▶ Work required
Could you print the full listing again, exactly as written?

───── Material provided

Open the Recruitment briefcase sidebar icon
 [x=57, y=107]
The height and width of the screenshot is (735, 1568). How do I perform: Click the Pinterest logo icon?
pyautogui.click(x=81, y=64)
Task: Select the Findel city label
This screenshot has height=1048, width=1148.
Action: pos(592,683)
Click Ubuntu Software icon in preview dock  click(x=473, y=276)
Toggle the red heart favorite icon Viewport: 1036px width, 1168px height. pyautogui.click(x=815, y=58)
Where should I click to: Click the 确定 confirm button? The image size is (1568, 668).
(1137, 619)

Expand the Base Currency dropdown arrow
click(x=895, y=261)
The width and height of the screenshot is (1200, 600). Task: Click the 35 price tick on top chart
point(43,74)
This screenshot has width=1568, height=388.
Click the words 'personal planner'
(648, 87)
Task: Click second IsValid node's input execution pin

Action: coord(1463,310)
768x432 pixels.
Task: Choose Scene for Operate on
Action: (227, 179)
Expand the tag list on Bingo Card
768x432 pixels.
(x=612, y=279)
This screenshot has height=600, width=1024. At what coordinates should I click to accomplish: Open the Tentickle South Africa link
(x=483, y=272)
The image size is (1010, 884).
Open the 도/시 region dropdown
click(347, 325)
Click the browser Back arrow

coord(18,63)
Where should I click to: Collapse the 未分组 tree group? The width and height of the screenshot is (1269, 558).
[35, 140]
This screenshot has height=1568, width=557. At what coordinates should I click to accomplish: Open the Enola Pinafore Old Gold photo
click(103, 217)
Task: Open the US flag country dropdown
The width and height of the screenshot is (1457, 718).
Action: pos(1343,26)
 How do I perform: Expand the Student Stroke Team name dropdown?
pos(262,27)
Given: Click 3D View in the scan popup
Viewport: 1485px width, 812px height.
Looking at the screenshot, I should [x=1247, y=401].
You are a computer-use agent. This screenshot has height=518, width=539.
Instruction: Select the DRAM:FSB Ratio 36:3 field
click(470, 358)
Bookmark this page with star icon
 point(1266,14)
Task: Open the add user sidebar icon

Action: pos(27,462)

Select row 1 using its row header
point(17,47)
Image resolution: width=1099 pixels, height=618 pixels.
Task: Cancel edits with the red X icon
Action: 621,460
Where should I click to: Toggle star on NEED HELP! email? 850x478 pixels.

──────────

▶ Completed exercise
Open the Recruitment briefcase sidebar icon
 [x=57, y=107]
The height and width of the screenshot is (735, 1568). How do I perform: Click the Pinterest logo icon?
pyautogui.click(x=81, y=64)
Task: Select the Findel city label
This screenshot has height=1048, width=1148.
Action: pos(592,683)
Click Ubuntu Software icon in preview dock  click(x=473, y=276)
Toggle the red heart favorite icon Viewport: 1036px width, 1168px height. pyautogui.click(x=815, y=58)
Where should I click to: Click the 确定 confirm button? The image size is (1568, 668).
(1137, 619)

Expand the Base Currency dropdown arrow
click(x=895, y=261)
The width and height of the screenshot is (1200, 600). Task: Click the 35 price tick on top chart
point(43,74)
This screenshot has width=1568, height=388.
Click the words 'personal planner'
(648, 87)
Task: Click second IsValid node's input execution pin

Action: coord(1463,310)
768x432 pixels.
Task: Choose Scene for Operate on
Action: (227, 179)
Expand the tag list on Bingo Card
768x432 pixels.
(x=612, y=279)
This screenshot has height=600, width=1024. At what coordinates should I click to accomplish: Open the Tentickle South Africa link
(x=483, y=272)
The image size is (1010, 884).
Open the 도/시 region dropdown
click(347, 325)
Click the browser Back arrow

coord(18,63)
Where should I click to: Collapse the 未分组 tree group? The width and height of the screenshot is (1269, 558).
[35, 140]
This screenshot has height=1568, width=557. At what coordinates should I click to accomplish: Open the Enola Pinafore Old Gold photo
click(103, 217)
Task: Open the US flag country dropdown
The width and height of the screenshot is (1457, 718).
Action: pos(1343,26)
 How do I perform: Expand the Student Stroke Team name dropdown?
pos(262,27)
Given: Click 3D View in the scan popup
Viewport: 1485px width, 812px height.
Looking at the screenshot, I should [x=1247, y=401].
You are a computer-use agent. This screenshot has height=518, width=539.
Instruction: Select the DRAM:FSB Ratio 36:3 field
click(470, 358)
Bookmark this page with star icon
 point(1266,14)
Task: Open the add user sidebar icon

Action: pos(27,462)

Select row 1 using its row header
point(17,47)
Image resolution: width=1099 pixels, height=618 pixels.
Task: Cancel edits with the red X icon
Action: 621,460
Where should I click to: Toggle star on NEED HELP! email? 850x478 pixels.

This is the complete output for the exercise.